“La recente pubblicazione delle linee guida ministeriali per il controllo del rischio microbiologico da STEC (Escherichia coli produttore di
Shiga-tossine) nella filiera lattiero-casearia, con particolare riferimento ai prodotti ottenuti da latte non pastorizzato, riapre una questione cruciale per l’agricoltura italiana”. Ad affermarlo è il presidente nazionale Terra Viva Claudio Risso. “Fondamentale è tenere ben presente il rapporto tra sicurezza alimentare, qualità produttiva e sostenibilità delle filiere tradizionali. Il latte crudo – prosegue Risso – rappresenta non solo una matrice alimentare, ma un patrimonio culturale, rurale e nutrizionale di valore immenso.
Le produzioni casearie ottenute senza pastorizzazione conservano una biodiversità microbica che è alla base del gusto, della specificità e della funzione territoriale di molti formaggi italiani. Queste produzioni sono spesso il frutto di tecniche tramandate, selezioni spontanee, affinamenti sapienti che non si possono ridurre a un protocollo industriale. Le misure di gestione del rischio devono essere fondate su una corretta analisi dei dati epidemiologici, devono distinguere tra livelli di rischio reali e potenziali, e soprattutto devono essere applicabili nella realtà produttiva, evitando che l’eccesso di cautela si trasformi in esclusione sistemica dal mercato”.

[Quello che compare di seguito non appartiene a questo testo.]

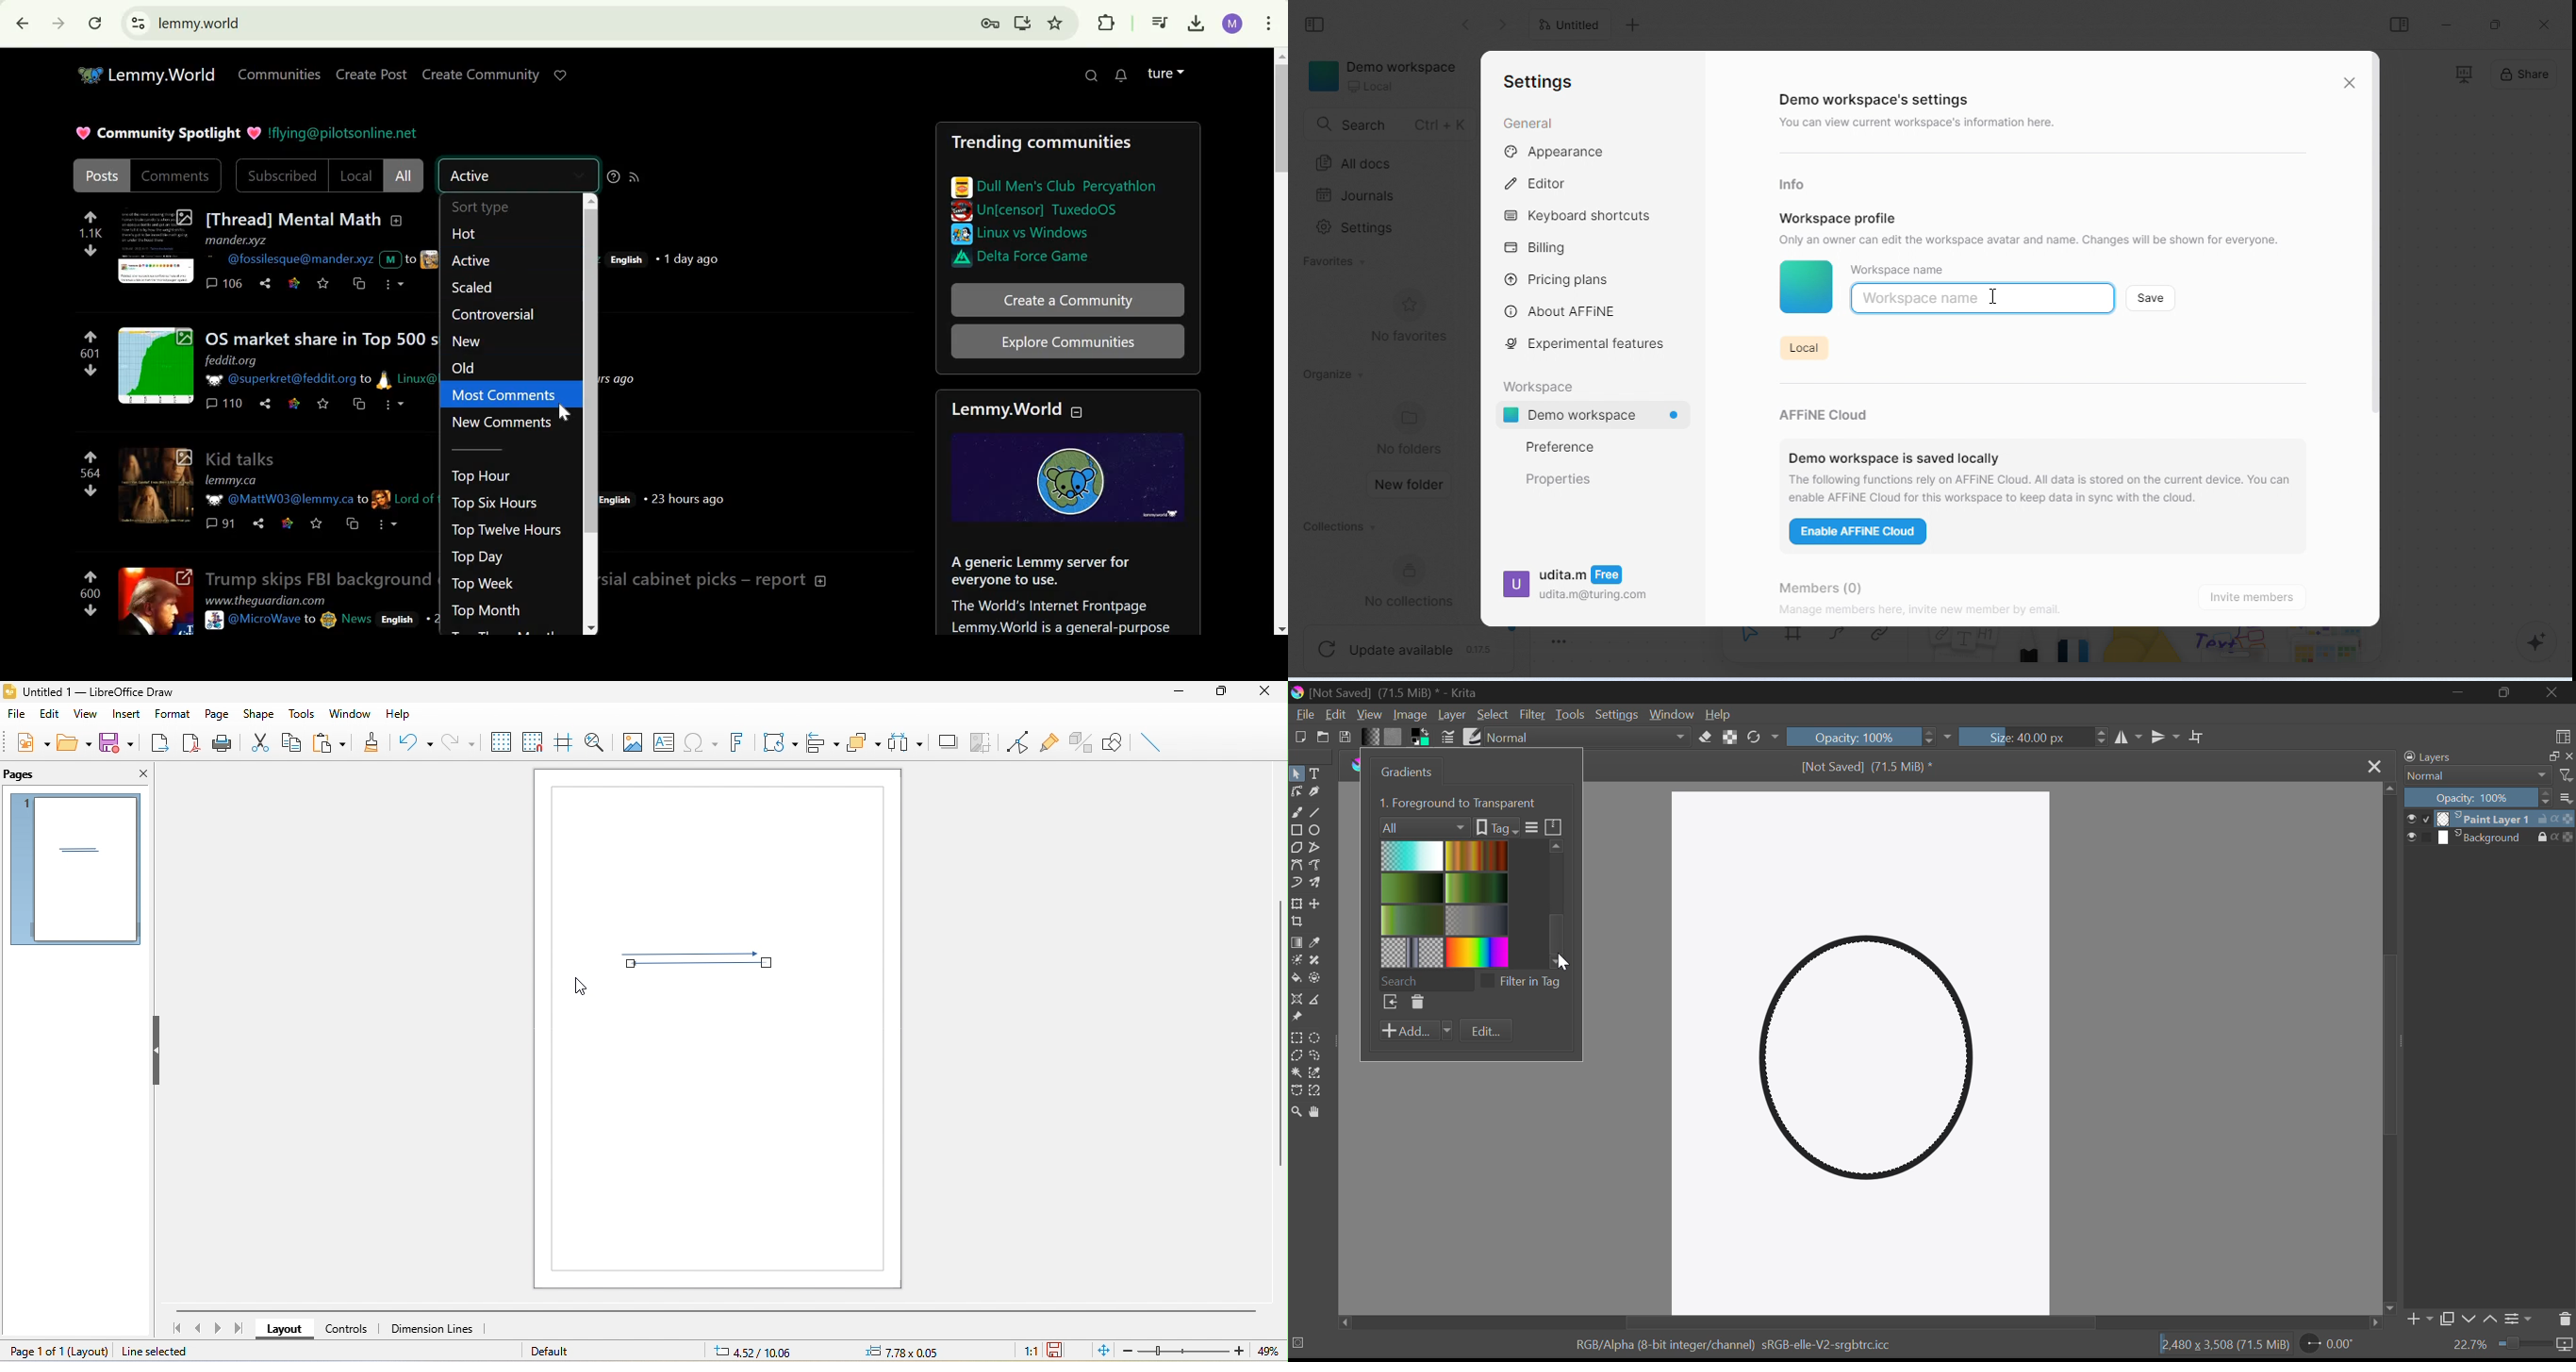  Describe the element at coordinates (1058, 1351) in the screenshot. I see `the document has not been modified since the last save` at that location.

“La questione non è solo italiana – afferma Risso – in Francia, paese leader nella produzione di formaggi a latte crudo, le autorità sanitarie si confrontano da anni con le implicazioni del rischio STEC. Il modello francese si basa su un approccio di gestione condivisa, nel quale i produttori vengono formati, responsabilizzati e coinvolti attivamente nelle strategie di prevenzione. Il consumo di formaggi a latte crudo, pur regolamentato con rigore, è incoraggiato come espressione del patrimonio gastronomico nazionale, la filiera ha lavorato con le autorità per elevare i controlli interni, implementare l’autocontrollo microbiologico, e rafforzare la tracciabilità”.
“In Italia – conclude Risso – dove la cultura casearia è profondamente radicata nelle aree interne, rurali e montane, il rischio è duplice: Tecnico-produttivo: l’adozione di criteri di controllo non modulabili rischia di porre fuori mercato piccole aziende, soprattutto quelle che operano in zone svantaggiate e con strutture artigianali. Socioeconomico: la chiusura o la contrazione di queste produzioni comporterebbe la perdita di presidi territoriali, di biodiversità agricola e culturale, e indebolirebbe le economie locali fondate su modelli sostenibili. Occorre dunque una visione più ampia. La sicurezza alimentare è un bene pubblico, ma lo è anche la sopravvivenza delle filiere di qualità. Le norme
devono essere costruite con chi produce, in modo trasparente, partecipato, aggiornato ai dati reali e alle buone pratiche internazionali. Terra Viva è a fianco dei produttori che da sempre operano nella legalità, nel rispetto del consumatore e nella valorizzazione del territorio. Serve quindi un nuovo equilibrio tra regolazione e valorizzazione, tra tutela sanitaria e identità produttiva, tra standard e tradizione”.